Weather4Cast 2025 Competition

Updated 21 November 2025

Weather4Cast 2025 Competition is an international benchmarking initiative that advances short-term precipitation nowcasting using deep learning techniques with satellite and radar data.
Participants predict cumulative rainfall and extreme events over specific European regions using historical satellite IR imagery and ground radar-derived precipitation rates.
Evaluation metrics such as CRPS, RMSE, SSIM, and F1-score drive innovations in model architecture, transfer learning, and computational efficiency.

The Weather4Cast 2025 competition is an international benchmarking initiative focused on advancing short-term precipitation nowcasting using deep learning methods trained on geostationary satellite and ground-based radar data. Participants are tasked with predicting cumulative rainfall or rainfall events with high spatial and temporal resolution over specific European regions, using historical satellite radiance frames as input. The competition emphasizes model accuracy, computational efficiency, transferability across regions and years, and the use of robust, reproducible ML pipelines. Evaluation is primarily based on probabilistic skill scores, such as the Continuous Ranked Probability Score (CRPS), as well as standard detection metrics for event-based tasks. The competition serves as a testbed for recent developments in deep learning, recurrent architectures, transformers, and hybrid approaches in weather forecasting.

#### DATA SHOWN:
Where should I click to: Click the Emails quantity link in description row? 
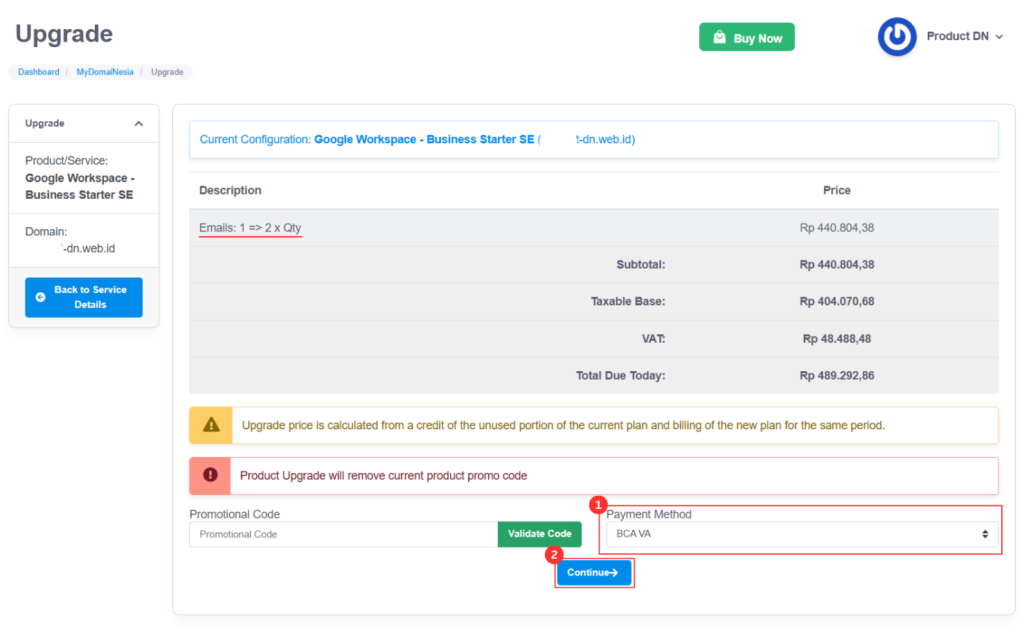coord(250,228)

#### WHAT IS ASKED:
Resume the overview of the Weather4Cast 2025 competition from the point where it stops. The material has no connection to the competition overview.

#### ANSWER TO THIS TASK:
1. Competition Structure and Data Regime

Weather4Cast 2025 defines tasks centered on regional nowcasting of rainfall utilizing standardized satellite and radar datasets. Participants are provided with four 15-minute consecutive satellite frames (one hour of history) for each sample and are required to forecast the next four hours (16 future 15-minute intervals) of rainfall. The primary satellite modality is the SEVIRI IR 10.8 µm channel, though some methods incorporate the full 11-channel HRIT set. Ground-truth comes from OPERA-compliant precipitation rates derived from ground radar networks. Competition tracks include cumulative rainfall regression (central region, 32 × 32 pixels) and extreme-event detection. Seven region-specific datasets, with varying spatial/temporal coverage, are provided for both core (training and validation) and transfer (test-only) regions. Input samples are spatially cropped and normalized per-channel; typically, four spatially and temporally contextual crops per sample are used to enforce transferability and robustness (Bhuskute et al., 14 Nov 2025, Harris et al., 14 Nov 2025).

Forecasting skill is assessed via CRPS for cumulative rainfall (probabilistic regression) and a combination of pixel-wise RMSE, SSIM, F1, and detection rates for event identification. The event task requires 3D spatial–temporal connected component analysis to identify contiguous precipitation clusters exceeding threshold rates.

2. Model Architectures and Methodological Innovations

Weather4Cast 2025 submissions display a wide range of architectural motifs, with leading approaches spanning:

ConvGRU Encoder–Decoder Pipelines: The 2nd-place cumulative rainfall solution utilizes a lightweight encoder–decoder with two stacked ConvGRU layers, leveraging recurrence to capture temporal dependencies in IR-brightness temperature sequences. Each lead time (1–4 hours) is handled by an independent network, mitigating autoregressive error accumulation and permitting fully parallel inference. Encoder layers use 3×3 convolutions with ReLU and batch normalization. The ConvGRU operates on 32-channel feature maps, and the decoder successively reduces to the output frame through residual blocks (Bhuskute et al., 14 Nov 2025).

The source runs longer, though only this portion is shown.